Wednesday, June 17, 2015

Money and Morality

 I feel like all of my podcasts have randomly been showing me how much I link money and morality. 

On Slates money podcast they were discussing deliberate defaulting on your student loans. 2/3 hosts were adamant that there is no morality to be associated with this. That a loan document is merely a contract and if you are willing to accept the consequences of defaulting then you've done nothing morally probalematic. 

This sort of blew my mind. I guess I'd always felt that there is a moral obligation and that simple explanation has me rethinking. 

Then today on Death, Sex and Money a corrupt police officer talked about his time stealing and dealing drugs. They finished the interview talking about the 35k/year pension he collects. I felt insanely outraged but his argument was that he was serving and was injured legitimately on the job. So as laid out in the contract he qualifies. 

Doesnt our economic system need people to feel a moral not just legal obligation when it comes to money for it to hold up? Is that just because the suckers (me, people who chose to keep paying their severely underwater houses, etc) are numerous enough to balance people who -now I can see, rightly- merely chose to take the legal consequences and bail? Is it time to shake my Pa Ingalls sensibility? 

3 comments:

Titanium Spork said...

The short answer is: no, stay Pa Ingalls. People have a duty to fulfill their contractual obligations. Unless there are dire circumstances that prevent someone from doing so you do have a moral obligation. It is your word that you gave. Fuck people who think they can get away with things and game the system.

aeep said...

Well, I'm also not willing to suffer the financial consequences so that does hold me in check. I just feel surprised that I can see how to server are morality which I thought was directly linked.

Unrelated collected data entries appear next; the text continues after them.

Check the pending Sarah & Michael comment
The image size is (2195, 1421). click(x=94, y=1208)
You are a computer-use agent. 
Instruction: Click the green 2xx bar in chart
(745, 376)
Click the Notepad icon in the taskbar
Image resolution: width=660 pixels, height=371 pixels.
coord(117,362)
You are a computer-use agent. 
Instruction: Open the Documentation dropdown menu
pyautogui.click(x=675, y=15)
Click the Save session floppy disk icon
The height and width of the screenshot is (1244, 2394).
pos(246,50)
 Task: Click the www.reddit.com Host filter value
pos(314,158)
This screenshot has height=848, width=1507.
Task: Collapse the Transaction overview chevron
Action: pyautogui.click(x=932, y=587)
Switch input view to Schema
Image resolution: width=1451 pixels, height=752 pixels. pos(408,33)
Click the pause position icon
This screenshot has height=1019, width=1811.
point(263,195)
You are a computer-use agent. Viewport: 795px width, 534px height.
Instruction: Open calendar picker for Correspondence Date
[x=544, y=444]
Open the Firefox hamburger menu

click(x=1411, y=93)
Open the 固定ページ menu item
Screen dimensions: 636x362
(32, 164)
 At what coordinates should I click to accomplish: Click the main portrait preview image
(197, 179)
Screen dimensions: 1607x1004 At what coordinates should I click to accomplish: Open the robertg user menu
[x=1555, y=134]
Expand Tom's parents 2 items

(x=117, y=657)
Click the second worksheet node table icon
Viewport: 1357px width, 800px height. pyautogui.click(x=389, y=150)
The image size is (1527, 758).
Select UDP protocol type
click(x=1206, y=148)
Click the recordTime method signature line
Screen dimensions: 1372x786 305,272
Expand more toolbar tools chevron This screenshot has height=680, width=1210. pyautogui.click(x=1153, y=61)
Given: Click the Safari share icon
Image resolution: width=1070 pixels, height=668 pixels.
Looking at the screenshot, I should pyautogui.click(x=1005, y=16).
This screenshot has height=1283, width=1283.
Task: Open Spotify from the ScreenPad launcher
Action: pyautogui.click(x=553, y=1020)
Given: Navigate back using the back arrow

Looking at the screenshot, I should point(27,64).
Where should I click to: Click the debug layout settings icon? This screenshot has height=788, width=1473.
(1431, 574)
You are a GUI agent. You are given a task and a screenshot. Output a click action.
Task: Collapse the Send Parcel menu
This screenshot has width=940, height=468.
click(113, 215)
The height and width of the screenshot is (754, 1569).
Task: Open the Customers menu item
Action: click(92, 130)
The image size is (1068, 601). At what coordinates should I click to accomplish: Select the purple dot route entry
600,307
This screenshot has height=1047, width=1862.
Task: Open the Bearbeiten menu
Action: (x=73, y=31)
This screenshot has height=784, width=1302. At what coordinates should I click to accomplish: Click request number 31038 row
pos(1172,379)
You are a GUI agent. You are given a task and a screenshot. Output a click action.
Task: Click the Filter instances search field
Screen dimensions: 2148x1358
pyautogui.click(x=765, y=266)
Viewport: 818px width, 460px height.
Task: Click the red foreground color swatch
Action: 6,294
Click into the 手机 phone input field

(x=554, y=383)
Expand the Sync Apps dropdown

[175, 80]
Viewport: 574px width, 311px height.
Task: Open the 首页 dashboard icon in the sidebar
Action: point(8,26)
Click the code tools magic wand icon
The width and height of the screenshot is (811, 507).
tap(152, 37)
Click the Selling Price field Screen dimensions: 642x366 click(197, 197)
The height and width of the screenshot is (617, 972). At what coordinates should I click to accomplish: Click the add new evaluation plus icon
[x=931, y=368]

Cash on the barrel half-pint.

Kathy said...

Ditto! Stay Pa Ingalls! I am equally galled by people who willfully destroy others' property. When people have stolen things from me or damaged things that belong to me, I am mind-boggled at the lack of moral decency. I worked hard for my car (and it's monthly debt payment) that someone keyed a six foot scratch on in the college parking lot, as just one example. I agree with you and Anne. Your word is your word. If you assume debt, you have a responsibility to pay for it. I can't pinpoint the connection at the moment, but this seems related to the idea that ideas and words don't belong to anyone either. People steal images and words (primarily online) and truly don't understand why it's important to give credit to the original creator and/or ask permission to use the images/words. I get that our understanding of information ownership is changing in our increasingly digital world, but man it makes me feel old!